Abstract
On this article, I'll write K-medoids with Julia from scratch.Although K-medoids is not so popular algorithm if you compare with K-means, this is simple and strong clustering method like K-means. So, here, as an introduction, I'll show the theory of K-medoids and write it with Julia.
As a goal, I'll make animation like below.
K-medoids
K-medoids is one of the clustering algorithms. It doesn't need label data. Basically, the algorithm is quite similar to K-means algorithm. If you don't know K-means algorithm, please check the article below.K-medoids algorithm is very simple and intuitive. You choose the number, k, of clusters. From the data, randomly choose the k data points as medoids. Each data point belongs to the nearest medoid. In the group(cluster), choose the new medoid. Until it reaches convergence, the updating of medoid and data’s belonging repeats. The different point from K-means algorithm is the medoids. On K-means, the centroid point which corresponds to medoid in K-medoids is a mean of the data points which belong to that corresponding cluster. On K-medoids, the medoids are chosen from the data points which belong to the corresponding cluster.
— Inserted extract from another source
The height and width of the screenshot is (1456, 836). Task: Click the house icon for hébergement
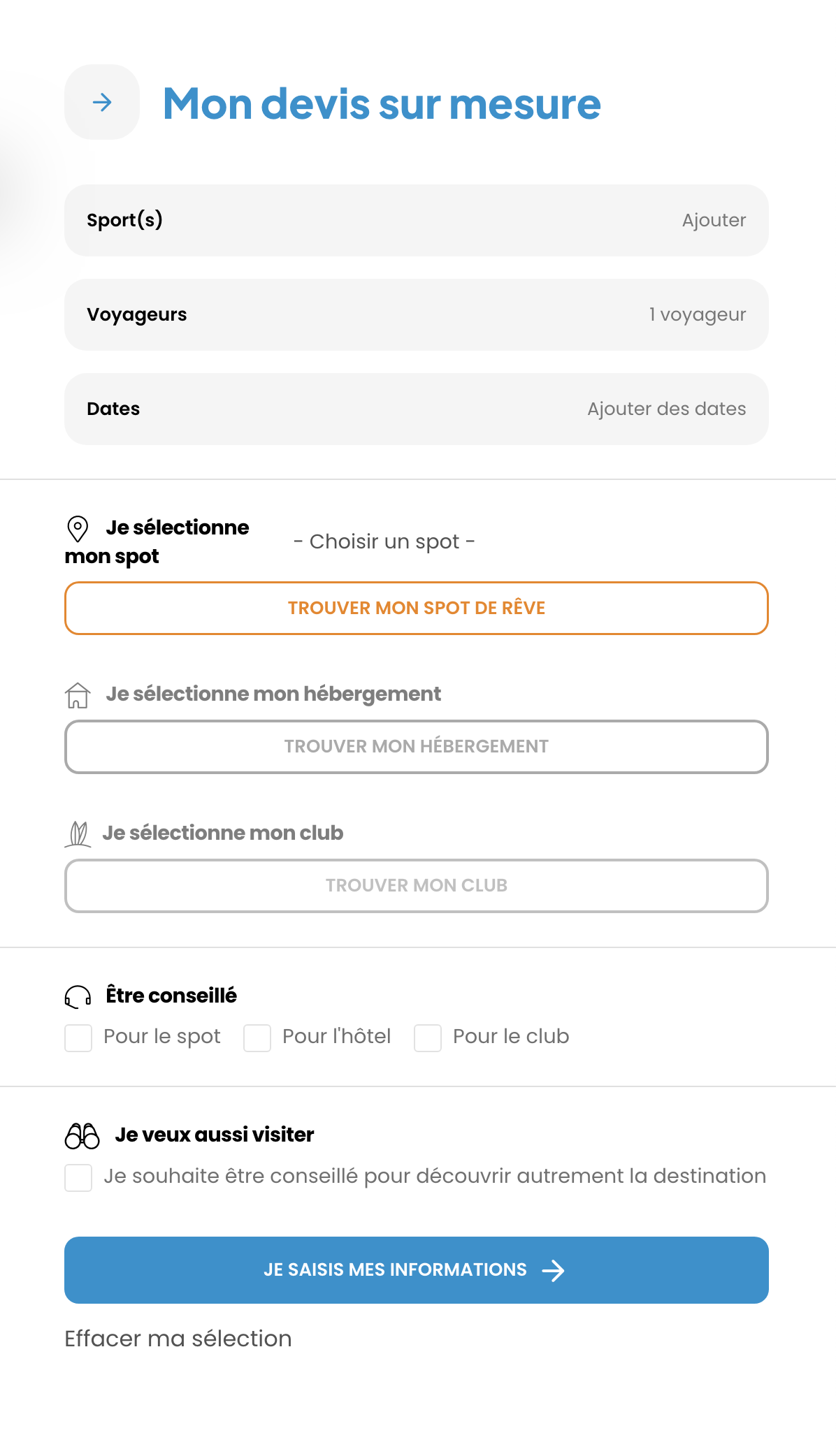(78, 695)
By arranging, let's check more precisely.
- Initialization
- Update data points belonging
- Update medoids
Initialization
On K-medoids algorithm, the initialization is to choose medoids of clusters. To say more concretely, from the data points, randomly choose k points(the k is the number of the cluster). This is done just one time at first.Update data points belonging
Each data point belongs to the nearest medoid. So, the update data points belonging is to make the data points belong to the nearest medoid.Update medoids
After every data point belong to the nearest medoid, K-medoids chooses new medoids. The rule is simple. Suppose we think about the cluster . The cluster 's medoid is chosen from the data points which belong to the cluster . The rule is that when in the cluster , the sum of distance from other data points is the smallest, that data point is the new medoid.Code
For the simplicity as blog article, I don't extract the code for function responding to the role, meaning the algorithm starts to the end just in one function. Also, although I wrote “from scratch”, to focus on the K-medoids algorithm writing, DataFrames package will be used.Anyway from here, I’ll start to tackle. At first, import the DataFrames package and write composite type. This composite type, kMedoidsResults, will be literally used to store the outcomes of the K-medoids algorithm.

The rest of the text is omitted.